Docker, a lightweight Linux Container engine, becomes more and more popular accompanied with the continuous development of big data and cloud computing. Essentially this is due to convenience involved by Docker in applications building, shipping and running. In this article, we will introduce docker and steps to dockerize Apache HAWQ.


Docker Introduction

The high level architecture of Docker is shown in Figure 1. Linux Container is a kind of lightweight operating system level virtualization method for running multiple isolated containers on a single host. It leverages namespace to do process isolation and cgroup to do resource isolation. And layered FS is used to be combined into a single docker image, which may contain user data and apps. This process just like put patch one by one on the base image to form a new one. With docker image, we can start docker container. It is worth while to note that docker container is not VM. The most important difference is that each VM needs a guest OS on host machine, which result in more cost of starting time and resource consumption than docker container. Now we already talked about docker image and docker container. Dockerfile is another basic element of docker. It contains instructions on command line to assemble a docker image, on purpose of automatically build and version control.

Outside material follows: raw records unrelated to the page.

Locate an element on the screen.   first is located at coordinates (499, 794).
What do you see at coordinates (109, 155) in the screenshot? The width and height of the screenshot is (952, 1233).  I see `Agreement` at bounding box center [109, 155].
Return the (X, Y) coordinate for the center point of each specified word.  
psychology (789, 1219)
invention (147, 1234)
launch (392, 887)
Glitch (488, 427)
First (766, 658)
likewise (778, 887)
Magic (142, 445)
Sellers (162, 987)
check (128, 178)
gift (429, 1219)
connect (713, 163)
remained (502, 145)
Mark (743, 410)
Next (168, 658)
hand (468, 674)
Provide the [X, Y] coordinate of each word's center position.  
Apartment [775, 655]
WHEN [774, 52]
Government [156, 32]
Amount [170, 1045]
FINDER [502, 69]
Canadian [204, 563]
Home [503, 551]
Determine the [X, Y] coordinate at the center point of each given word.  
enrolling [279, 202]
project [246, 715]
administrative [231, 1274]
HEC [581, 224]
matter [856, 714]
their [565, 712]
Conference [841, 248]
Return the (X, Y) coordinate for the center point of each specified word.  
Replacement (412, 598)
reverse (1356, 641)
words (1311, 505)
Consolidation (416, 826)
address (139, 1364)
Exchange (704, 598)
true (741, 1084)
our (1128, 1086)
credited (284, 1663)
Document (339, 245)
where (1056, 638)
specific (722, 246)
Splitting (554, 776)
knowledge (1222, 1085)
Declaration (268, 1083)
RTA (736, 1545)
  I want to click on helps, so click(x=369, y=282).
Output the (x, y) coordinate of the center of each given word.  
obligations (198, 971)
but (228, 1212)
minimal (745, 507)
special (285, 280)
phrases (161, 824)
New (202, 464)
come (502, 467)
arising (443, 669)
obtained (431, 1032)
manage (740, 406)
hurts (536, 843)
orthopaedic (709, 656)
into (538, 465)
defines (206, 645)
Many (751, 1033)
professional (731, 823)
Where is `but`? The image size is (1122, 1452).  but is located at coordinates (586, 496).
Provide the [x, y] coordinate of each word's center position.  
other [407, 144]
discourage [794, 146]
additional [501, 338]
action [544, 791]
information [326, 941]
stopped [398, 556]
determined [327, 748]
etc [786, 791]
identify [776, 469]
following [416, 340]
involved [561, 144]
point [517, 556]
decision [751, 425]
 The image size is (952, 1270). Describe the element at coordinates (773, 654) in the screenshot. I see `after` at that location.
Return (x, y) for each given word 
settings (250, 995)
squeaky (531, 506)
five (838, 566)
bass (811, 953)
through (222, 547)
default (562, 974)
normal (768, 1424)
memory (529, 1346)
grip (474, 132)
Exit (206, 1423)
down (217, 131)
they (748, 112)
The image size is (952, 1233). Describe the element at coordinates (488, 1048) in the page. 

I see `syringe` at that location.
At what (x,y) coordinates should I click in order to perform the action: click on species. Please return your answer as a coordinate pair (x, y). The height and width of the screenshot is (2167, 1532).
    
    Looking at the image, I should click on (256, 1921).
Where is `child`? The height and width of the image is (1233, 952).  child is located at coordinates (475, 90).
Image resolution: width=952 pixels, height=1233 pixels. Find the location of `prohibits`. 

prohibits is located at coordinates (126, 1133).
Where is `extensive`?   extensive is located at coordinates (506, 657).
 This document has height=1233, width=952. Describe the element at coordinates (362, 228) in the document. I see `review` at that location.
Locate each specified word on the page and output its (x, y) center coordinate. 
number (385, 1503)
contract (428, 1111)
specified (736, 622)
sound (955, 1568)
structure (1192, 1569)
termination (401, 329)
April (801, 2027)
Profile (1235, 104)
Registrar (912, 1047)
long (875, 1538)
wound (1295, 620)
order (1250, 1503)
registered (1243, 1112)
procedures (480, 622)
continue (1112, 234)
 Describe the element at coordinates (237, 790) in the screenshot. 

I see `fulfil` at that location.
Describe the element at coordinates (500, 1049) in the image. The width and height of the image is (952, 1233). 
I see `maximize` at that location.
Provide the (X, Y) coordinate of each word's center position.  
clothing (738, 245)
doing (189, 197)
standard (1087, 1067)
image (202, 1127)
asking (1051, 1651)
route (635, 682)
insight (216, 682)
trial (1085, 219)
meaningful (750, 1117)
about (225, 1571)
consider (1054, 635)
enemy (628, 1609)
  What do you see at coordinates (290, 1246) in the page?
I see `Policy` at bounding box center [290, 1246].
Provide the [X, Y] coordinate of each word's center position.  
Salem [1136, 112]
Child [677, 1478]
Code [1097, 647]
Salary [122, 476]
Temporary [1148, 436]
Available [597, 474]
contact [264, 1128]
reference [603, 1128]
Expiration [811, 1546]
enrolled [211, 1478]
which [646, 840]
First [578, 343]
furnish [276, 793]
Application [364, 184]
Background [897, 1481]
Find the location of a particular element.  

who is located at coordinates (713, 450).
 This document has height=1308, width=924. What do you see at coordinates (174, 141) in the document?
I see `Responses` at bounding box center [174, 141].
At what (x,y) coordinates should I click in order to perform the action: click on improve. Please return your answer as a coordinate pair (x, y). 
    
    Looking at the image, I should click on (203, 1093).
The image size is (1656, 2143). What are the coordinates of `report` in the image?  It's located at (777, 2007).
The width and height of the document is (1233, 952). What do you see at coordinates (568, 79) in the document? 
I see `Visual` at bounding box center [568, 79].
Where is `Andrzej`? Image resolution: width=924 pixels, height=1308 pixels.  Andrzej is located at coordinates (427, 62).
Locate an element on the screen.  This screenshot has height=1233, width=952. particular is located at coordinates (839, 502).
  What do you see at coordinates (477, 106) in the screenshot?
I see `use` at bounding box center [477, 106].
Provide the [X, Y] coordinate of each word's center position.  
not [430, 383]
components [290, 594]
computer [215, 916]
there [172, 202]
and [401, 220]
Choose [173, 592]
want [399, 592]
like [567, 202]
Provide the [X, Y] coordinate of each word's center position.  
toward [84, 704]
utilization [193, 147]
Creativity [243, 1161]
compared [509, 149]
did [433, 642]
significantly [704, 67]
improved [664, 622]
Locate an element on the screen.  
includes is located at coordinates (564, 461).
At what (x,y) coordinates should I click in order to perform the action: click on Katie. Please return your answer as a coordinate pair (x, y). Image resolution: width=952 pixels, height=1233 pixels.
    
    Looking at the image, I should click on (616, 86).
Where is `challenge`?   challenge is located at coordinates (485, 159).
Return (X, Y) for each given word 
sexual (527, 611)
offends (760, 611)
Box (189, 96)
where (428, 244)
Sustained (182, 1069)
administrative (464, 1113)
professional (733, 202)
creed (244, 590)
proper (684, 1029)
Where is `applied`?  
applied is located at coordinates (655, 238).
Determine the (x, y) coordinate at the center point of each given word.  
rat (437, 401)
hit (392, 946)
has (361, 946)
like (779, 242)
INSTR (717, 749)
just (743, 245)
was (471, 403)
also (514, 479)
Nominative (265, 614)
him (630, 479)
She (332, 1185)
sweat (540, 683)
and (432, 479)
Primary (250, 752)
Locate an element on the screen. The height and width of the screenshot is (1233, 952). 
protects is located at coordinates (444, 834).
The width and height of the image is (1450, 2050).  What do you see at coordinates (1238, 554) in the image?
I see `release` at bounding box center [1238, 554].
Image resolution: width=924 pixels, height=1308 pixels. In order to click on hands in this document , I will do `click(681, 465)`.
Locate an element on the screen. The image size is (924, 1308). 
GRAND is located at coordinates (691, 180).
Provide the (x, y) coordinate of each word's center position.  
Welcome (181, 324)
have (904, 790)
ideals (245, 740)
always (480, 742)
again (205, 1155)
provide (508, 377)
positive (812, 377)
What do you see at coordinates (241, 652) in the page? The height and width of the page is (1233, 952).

Figure 1: Docker high-level architecture


Docker Installation

We do docker installation on CentOS Linux release 7.0.1406 (Core), the kernel version is 3.10.0-123.el7.x86_64. First we do yum -y update to upgrade kernel and softwares if possible. Later we issue curl -sSL https://get.docker.com/ | sh to install docker engine. Ideally we could start docker via service docker start. However it reports error. After device-mapper-libs and device-mapper-event-libs are yum installed, docker is started up successfully. By default docker daemon process binds to Unix socket which belongs to root, so we have to sudo docker command. To avoid this, simply issue usermod -aG docker $USER. Docker is now ready to go.


Docker Image Build

In order to build Apache HAWQ docker image, we make use of Dockerfile. Keywords below are widly used in Dockerfile:

  • FROM: to specify base image from which you are building

  • RUN: to execute shell command

  • ENV: to set environment variable in docker container

  • ADD/COPY: usually to import files from host

  • EXPOSE: to open service port in docker container

  • CMD/ENTRYPOINT: to be executed when docker container started

Though both ENTRYPOINT and CMD allow you to specify the startup command for an image, there are subtle differences between them:

  1. CMD is overridden by the argument after the image name when starting the container, while ENTRYPOINT can only be overridden by the flag —entrypoint.

  2. Combining ENTRYPOINT and CMD, CMD strings will be appended to be the args of ENTRYPOINT.

  3. When using ENTRYPOINT and CMD, it's important to always use the exec form like ENTRYPOINT ["/bin/ping”,”localhost”], not the shell form ENTRYPOINT /bin/ping localhost.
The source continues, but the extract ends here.